To analyze the effect of combined temperature on the starting and stopping of auxiliary equipment and the discharge capacity of batteries, we take the data on the operation of EVs in the Guangdong–Hong Kong–Macao Greater Bay Area as an example. By doing rendering, we obtain the law of change for EV power consumption with speed, as shown in Figure 3. The trend in the variation of this figure is consistent with the intrinsic influence mechanism described by Equation (9).

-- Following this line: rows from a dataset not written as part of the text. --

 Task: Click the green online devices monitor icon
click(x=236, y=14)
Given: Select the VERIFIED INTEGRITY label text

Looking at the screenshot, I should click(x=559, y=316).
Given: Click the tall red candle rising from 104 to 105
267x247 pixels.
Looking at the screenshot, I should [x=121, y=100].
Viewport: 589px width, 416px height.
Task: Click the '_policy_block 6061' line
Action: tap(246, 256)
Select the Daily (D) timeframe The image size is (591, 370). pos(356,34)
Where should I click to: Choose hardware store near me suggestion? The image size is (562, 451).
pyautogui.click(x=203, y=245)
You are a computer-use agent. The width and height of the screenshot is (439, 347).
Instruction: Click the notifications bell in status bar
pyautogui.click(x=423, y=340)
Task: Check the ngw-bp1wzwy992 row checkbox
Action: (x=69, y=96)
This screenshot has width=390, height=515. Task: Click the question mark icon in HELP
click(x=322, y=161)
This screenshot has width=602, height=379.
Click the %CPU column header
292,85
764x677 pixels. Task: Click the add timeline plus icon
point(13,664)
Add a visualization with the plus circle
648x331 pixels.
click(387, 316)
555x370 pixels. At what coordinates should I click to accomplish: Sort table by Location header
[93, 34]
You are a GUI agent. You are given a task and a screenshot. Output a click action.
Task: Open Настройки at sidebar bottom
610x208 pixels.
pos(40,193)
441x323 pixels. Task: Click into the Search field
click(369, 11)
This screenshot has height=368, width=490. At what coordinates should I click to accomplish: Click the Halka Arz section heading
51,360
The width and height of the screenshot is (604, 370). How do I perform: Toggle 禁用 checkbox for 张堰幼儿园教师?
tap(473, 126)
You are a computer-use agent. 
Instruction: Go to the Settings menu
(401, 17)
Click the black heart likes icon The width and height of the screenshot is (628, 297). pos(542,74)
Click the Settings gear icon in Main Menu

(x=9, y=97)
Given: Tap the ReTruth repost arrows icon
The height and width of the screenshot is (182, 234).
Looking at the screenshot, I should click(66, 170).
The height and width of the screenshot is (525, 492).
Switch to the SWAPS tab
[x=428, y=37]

3. Modelled Power Consumption per Unit Mile Based on Improved ACO-SVR

In summary, optimizing the calculation of power consumption per unit mile for EVs is not comprehensive enough when viewed from a single aspect. This is because the effect of temperature and speed on the energy consumption of EVs is a complex issue that involves multiple factors. Therefore, this paper establishes and improves a neural network for ACO-SVR by analyzing a large number of relevant samples, in order to obtain the specific relationship between vehicle power consumption per unit mile and temperature and speed.

3.1. Modelling of EV Power Consumption per Mile

Based on the described mechanism of the influence of temperature and speed on power consumption, the regression function for power consumption per unit mileage of an EV is formulated as shown in (10):

$$P(V_i,T_i)=\left\{\begin{array}{cc}{\displaystyle \frac{k_1\cdot k_{5}v}{k_3\cdot 9.5488}}+k_6{T}^2+k_{7}T+k_8& v<v_1\\ {\displaystyle \frac{k_2\cdot k_5^2{v}^2}{k_4\cdot 9.5488}}+k_6{T}^2+k_{7}T+k_8& v\ge v_1\end{array}\right.$$

(10)

where $P(V_i,T_i)$ represents power consumption per unit mileage of EV at a speed of $V_i$ and an ambient temperature of $T_i$, measured in kWh/km; v represents the travelling speed of EVs, with the unit of measure being km/h; T represents the current ambient temperature, with the unit of measure being °C; and $k_1,k_2,k_3,k_4,k_5,k_6,k_7,k_8$ represent the coefficients to be fitted. $v_1$ is the speed when the output power of the electric vehicle motor reaches the rated power, which is generally 60 km/h [23].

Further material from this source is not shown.